Research center in the United States

The Energy & Environmental Research Center (EERC) is a research, development, demonstration, and commercialization facility for energy and environmental technologies development. The center is a nonprofit division of the University of North Dakota, located in Grand Forks, North Dakota, United States.

==History==
The center was founded in 1951 as the Robertson Lignite Research Laboratory, a federal facility under the United States Bureau of Mines, named after Charles R. Robertson. It became a federal energy technology center under the United States Department of Energy in 1977 and was defederalized in 1983. The center employs approximately 270 employees.

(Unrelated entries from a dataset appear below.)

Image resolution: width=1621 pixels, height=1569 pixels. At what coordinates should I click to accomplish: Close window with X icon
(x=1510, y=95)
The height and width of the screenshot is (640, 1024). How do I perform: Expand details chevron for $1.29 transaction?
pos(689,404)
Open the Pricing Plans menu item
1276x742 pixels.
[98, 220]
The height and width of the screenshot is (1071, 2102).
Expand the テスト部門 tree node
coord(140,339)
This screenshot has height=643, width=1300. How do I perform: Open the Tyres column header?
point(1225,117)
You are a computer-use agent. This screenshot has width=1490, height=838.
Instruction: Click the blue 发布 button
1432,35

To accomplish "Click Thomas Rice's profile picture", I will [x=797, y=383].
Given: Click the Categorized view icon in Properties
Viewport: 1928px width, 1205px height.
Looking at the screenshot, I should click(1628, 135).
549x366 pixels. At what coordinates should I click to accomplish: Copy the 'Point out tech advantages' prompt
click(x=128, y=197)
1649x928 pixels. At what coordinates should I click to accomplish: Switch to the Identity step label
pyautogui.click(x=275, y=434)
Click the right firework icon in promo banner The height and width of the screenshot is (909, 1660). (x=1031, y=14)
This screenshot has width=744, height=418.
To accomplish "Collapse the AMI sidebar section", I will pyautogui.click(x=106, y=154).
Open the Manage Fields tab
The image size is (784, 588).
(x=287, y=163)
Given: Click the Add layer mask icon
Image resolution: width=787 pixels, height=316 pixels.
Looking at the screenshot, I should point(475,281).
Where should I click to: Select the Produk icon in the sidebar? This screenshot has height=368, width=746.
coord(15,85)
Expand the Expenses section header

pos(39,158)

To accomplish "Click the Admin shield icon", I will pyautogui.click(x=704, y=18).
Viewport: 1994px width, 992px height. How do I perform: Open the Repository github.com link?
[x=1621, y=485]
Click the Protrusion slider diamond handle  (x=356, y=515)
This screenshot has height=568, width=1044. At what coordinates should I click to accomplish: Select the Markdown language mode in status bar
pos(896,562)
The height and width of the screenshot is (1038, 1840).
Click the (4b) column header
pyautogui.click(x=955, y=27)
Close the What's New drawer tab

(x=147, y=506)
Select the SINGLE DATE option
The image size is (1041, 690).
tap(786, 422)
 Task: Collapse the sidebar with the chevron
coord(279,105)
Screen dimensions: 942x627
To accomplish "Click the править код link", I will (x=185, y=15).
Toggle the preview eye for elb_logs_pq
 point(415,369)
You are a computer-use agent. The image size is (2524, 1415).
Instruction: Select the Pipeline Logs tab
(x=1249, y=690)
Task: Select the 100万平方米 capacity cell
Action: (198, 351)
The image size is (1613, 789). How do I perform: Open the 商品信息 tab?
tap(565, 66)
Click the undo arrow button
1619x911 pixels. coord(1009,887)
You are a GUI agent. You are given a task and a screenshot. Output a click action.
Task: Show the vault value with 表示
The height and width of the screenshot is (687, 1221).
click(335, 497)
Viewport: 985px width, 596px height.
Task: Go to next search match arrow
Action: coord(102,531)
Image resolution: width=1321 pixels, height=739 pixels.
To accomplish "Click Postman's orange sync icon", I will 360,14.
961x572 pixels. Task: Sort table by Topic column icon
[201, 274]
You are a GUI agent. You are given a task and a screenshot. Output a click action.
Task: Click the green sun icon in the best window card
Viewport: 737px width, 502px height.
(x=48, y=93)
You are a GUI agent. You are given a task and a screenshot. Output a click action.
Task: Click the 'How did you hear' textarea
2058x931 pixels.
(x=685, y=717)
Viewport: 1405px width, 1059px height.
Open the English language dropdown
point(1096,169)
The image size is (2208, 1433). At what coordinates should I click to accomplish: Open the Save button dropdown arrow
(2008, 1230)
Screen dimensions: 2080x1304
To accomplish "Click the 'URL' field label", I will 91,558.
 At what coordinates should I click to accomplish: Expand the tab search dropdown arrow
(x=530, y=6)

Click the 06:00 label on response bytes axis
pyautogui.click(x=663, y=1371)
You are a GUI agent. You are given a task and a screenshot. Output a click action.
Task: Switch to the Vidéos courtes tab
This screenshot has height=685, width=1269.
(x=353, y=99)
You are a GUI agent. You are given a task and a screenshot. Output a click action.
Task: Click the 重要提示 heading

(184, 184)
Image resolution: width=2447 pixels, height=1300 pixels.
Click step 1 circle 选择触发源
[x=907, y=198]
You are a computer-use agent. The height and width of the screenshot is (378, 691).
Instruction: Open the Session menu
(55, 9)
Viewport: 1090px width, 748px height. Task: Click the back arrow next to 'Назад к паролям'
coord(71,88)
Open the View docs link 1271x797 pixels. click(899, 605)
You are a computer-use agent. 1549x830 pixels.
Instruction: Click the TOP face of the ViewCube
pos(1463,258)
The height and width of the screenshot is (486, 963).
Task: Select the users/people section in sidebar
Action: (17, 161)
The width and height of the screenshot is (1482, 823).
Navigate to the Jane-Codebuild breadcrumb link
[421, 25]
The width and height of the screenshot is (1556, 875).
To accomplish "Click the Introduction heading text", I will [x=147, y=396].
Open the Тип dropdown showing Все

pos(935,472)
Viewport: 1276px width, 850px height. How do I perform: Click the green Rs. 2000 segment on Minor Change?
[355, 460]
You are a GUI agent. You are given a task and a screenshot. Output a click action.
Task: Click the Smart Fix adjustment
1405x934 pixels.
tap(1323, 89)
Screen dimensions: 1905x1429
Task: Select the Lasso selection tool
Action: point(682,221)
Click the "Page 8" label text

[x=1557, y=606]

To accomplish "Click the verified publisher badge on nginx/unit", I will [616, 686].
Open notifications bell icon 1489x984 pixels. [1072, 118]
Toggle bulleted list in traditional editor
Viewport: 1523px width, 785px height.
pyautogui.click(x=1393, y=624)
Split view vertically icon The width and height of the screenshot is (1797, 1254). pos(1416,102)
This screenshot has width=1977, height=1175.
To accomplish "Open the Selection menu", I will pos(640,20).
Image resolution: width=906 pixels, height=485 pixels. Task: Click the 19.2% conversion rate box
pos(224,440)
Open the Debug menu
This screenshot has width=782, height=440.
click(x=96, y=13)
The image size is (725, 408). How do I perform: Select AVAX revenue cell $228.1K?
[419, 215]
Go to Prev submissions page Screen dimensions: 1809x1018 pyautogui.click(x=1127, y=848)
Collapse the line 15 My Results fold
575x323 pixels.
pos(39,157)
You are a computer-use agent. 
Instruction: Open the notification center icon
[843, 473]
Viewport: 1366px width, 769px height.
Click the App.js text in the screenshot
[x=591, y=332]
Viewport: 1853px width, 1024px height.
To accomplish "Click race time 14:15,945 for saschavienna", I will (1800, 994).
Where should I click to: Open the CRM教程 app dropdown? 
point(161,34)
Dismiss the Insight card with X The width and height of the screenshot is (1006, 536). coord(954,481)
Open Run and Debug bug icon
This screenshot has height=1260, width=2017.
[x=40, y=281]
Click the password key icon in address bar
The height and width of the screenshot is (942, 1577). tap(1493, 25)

The EERC has a current contract portfolio of over $208.4 million and the EERC's estimated regional economic impact is $78.1 million. Since 1987, the EERC has had more than 1,300 clients in 50 states and 53 countries worldwide.

==Research==
The EERC conducts research, development, demonstration, and deployment activities involving zero-emissions coal conversion; CO_{2} capture and sequestration; energy and water sustainability; hydrogen and fuel cells; advanced air emission control technologies, emphasizing SO_{x}, NO_{x}, air toxics, fine particulate, CO_{2}, and mercury control; renewable energy; wind energy; water management; flood prevention; global climate change; waste utilization; energy efficiency; and contaminant cleanup.

==Location and facilities==
The EERC is located on more than 15 acre of land on the southeast corner of the UND campus in Grand Forks, North Dakota, and houses 254000 sqft of laboratories, fabrication facilities, technology demonstration facilities, and offices.